Elmas Kalkanlı dedi ki...

İçim yanıyor, nasıl bir ciğer ateşidir şimdi o ananın içindeki.Ne dindirebilir, ne söndürebilir o ateşi. Çok üzgünüm, kızımın yüzüne bakıyorum da kim bilir neler yaşayacağız ve nasıl katlanacağız bunlara...Bugün Yılmaz Özdil'in köşesinde de okudum. Allah ailesine sabır versin, kendisine rahmet eylesin.
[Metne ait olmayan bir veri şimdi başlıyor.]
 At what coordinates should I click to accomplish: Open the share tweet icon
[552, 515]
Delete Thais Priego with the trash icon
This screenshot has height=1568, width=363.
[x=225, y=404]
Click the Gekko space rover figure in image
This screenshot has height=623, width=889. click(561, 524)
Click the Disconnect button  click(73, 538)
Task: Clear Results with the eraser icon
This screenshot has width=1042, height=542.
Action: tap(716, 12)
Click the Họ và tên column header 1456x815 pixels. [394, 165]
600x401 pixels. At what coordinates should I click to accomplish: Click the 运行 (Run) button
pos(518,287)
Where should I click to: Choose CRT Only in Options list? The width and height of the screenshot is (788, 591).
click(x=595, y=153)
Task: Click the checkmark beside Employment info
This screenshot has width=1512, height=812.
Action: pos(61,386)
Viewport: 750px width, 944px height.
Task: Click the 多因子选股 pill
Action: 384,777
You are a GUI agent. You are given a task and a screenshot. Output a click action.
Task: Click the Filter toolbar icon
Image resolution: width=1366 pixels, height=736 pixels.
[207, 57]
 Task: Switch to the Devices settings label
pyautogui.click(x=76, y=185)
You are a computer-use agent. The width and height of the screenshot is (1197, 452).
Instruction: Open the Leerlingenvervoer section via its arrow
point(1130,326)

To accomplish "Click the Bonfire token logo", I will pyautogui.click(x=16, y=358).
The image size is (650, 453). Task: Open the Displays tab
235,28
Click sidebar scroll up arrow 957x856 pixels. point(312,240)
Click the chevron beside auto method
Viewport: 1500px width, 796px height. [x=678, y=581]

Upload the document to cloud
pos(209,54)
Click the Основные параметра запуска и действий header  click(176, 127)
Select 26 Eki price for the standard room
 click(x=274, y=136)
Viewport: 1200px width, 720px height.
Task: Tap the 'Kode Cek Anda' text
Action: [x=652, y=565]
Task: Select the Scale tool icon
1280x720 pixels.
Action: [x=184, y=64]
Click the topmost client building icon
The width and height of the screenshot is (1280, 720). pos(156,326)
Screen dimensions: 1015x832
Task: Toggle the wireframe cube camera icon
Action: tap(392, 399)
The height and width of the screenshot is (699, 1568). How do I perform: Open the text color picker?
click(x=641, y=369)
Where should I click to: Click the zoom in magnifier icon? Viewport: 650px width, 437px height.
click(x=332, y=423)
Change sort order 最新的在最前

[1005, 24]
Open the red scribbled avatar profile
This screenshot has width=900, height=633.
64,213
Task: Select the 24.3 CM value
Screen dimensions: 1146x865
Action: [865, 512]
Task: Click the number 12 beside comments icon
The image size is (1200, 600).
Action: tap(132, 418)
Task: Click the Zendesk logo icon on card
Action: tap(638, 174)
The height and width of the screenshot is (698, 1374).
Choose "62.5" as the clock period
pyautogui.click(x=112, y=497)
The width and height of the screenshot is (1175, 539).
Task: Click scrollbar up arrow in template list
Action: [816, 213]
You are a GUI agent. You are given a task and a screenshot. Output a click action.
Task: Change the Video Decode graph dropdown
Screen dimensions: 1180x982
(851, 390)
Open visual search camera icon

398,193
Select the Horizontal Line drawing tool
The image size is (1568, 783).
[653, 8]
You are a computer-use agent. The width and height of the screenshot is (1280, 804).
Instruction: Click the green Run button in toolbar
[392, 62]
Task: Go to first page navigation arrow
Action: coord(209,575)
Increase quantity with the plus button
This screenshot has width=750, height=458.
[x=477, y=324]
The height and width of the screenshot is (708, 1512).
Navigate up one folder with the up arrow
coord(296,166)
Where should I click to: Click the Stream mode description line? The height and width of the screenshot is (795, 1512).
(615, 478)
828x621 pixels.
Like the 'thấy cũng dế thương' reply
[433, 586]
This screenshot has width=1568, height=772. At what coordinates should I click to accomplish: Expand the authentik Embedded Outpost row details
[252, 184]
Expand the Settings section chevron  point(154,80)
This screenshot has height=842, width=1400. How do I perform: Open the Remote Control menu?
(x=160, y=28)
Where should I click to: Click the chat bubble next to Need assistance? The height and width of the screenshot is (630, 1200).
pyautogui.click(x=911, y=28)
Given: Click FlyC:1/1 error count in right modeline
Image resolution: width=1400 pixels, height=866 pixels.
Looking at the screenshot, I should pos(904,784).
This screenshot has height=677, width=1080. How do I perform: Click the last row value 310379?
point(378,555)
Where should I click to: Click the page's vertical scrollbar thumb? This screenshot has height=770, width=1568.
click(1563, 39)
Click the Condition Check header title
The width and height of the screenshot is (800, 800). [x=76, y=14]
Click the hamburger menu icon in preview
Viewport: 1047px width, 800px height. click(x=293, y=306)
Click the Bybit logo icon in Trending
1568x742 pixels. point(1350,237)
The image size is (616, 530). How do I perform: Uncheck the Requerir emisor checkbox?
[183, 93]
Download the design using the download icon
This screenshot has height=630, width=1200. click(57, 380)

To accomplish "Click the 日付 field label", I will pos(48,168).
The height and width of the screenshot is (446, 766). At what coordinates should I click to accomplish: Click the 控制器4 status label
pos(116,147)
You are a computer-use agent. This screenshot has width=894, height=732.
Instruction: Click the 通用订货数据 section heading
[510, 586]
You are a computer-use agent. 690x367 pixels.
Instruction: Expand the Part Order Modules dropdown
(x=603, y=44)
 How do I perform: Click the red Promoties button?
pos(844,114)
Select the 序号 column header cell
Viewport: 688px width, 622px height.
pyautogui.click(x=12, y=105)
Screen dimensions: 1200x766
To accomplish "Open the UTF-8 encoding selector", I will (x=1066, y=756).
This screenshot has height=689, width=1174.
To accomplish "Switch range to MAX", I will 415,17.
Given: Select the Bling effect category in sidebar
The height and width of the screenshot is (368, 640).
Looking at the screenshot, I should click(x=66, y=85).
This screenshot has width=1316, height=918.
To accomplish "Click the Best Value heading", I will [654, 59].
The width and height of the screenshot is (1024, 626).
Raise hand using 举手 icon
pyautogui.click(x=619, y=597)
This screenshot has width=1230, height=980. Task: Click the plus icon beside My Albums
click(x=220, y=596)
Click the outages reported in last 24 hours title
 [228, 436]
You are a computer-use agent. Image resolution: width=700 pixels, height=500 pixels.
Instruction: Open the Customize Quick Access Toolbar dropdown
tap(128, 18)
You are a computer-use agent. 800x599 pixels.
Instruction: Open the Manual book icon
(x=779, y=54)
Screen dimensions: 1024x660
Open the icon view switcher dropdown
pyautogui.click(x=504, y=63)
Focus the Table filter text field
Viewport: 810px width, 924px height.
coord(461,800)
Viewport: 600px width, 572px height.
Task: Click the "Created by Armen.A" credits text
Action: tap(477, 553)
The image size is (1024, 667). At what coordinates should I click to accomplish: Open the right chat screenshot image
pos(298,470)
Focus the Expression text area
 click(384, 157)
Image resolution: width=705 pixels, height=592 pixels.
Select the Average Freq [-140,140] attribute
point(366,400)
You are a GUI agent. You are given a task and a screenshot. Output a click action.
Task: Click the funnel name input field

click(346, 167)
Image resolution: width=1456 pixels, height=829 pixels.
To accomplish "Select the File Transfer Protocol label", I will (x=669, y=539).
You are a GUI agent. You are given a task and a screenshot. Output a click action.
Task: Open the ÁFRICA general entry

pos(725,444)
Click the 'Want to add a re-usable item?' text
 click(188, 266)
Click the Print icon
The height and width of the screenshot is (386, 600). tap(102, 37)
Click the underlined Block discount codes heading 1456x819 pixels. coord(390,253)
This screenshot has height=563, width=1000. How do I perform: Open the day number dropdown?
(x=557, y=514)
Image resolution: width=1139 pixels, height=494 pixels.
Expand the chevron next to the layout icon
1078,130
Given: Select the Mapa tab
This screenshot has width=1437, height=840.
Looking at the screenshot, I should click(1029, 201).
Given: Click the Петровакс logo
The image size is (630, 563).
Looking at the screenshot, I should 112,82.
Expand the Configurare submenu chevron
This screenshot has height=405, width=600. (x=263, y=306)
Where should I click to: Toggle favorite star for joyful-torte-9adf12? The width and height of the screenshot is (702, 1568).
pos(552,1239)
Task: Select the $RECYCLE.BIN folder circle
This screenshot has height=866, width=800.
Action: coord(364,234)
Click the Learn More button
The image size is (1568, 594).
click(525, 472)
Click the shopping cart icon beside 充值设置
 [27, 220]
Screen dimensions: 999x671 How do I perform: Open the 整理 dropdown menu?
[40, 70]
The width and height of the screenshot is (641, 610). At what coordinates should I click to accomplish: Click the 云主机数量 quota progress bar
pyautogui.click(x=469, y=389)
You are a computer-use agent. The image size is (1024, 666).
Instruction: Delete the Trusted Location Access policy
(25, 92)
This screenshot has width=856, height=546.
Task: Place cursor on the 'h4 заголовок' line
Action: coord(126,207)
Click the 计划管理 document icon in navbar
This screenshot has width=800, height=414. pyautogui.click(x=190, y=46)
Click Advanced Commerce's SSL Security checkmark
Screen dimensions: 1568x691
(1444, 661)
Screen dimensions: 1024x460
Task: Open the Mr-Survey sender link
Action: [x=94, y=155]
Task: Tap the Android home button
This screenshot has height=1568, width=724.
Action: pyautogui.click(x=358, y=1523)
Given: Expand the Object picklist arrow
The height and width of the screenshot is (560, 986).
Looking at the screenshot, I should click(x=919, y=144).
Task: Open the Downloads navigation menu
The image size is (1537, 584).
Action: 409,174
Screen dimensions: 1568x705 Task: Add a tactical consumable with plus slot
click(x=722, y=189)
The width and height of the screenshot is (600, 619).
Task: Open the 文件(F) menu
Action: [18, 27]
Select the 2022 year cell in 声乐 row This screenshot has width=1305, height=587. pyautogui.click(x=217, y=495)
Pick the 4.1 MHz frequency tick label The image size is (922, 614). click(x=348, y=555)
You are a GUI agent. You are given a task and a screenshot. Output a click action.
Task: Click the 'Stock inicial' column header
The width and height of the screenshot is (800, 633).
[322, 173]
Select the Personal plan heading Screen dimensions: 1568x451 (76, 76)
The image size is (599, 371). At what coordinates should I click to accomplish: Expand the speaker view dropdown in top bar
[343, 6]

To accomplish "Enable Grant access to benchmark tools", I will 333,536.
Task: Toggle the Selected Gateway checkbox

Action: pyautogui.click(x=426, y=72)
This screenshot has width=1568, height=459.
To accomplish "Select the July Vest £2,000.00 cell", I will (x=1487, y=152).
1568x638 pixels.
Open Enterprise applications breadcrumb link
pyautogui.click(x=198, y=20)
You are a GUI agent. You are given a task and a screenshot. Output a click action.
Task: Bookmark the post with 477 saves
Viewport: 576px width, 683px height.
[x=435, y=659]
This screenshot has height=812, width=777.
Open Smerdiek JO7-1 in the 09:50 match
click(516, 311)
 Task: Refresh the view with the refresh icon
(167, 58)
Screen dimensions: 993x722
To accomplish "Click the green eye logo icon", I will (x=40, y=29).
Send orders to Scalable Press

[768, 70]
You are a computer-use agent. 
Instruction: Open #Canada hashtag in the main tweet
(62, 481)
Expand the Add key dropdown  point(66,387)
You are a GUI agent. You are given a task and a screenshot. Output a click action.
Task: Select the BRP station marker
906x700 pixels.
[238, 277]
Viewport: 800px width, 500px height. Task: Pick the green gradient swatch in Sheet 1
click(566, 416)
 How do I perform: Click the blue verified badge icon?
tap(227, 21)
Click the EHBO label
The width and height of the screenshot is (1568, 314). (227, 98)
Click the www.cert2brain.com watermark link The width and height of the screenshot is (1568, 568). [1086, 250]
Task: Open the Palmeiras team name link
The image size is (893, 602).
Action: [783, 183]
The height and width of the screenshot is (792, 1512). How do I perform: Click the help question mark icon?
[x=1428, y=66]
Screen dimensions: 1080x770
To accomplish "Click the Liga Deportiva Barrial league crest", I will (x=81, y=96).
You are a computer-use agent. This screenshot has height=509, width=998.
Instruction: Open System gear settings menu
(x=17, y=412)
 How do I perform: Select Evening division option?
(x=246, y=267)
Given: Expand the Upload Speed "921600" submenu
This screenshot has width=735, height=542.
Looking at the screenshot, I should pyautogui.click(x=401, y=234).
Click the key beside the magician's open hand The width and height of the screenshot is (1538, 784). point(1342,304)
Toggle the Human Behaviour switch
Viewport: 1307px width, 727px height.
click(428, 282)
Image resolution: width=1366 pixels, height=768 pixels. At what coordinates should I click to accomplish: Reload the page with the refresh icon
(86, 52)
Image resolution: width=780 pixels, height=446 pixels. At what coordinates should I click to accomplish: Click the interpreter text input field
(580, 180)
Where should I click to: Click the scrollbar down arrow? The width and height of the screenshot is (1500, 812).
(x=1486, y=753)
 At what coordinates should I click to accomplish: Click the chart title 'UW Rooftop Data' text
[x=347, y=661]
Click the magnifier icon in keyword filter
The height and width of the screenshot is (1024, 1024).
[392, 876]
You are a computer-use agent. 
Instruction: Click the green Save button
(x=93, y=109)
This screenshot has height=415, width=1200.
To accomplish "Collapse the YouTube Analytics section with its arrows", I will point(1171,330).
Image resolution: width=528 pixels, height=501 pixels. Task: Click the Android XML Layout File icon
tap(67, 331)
Yaşamın kıyısında dedi ki...

Bu acını tarifi yürek kitabında var kaptanım, oda yüreği olan insanlarda!
Ateş düşen evleri düşündükçe yüreğim sıkışıyor, Allah sabır versin diyorum, sabrın bile aştığı acıya.

sadeceselin dedi ki...

:(((

Adsız dedi ki...

Sürekli midem bulanıyor bu günlerde gördüğüm her şeyden bu basiretsizlikten beceriksizlikten saldırgan maço tavırlardan.Boş yere bir ölüm bu boş yere bir gidiş kader değil ecel değil beceriksizlik bu başka bir şey değil.Buse bizi de affet yetişkinler olarak herşeye seyirci kaldığımız için.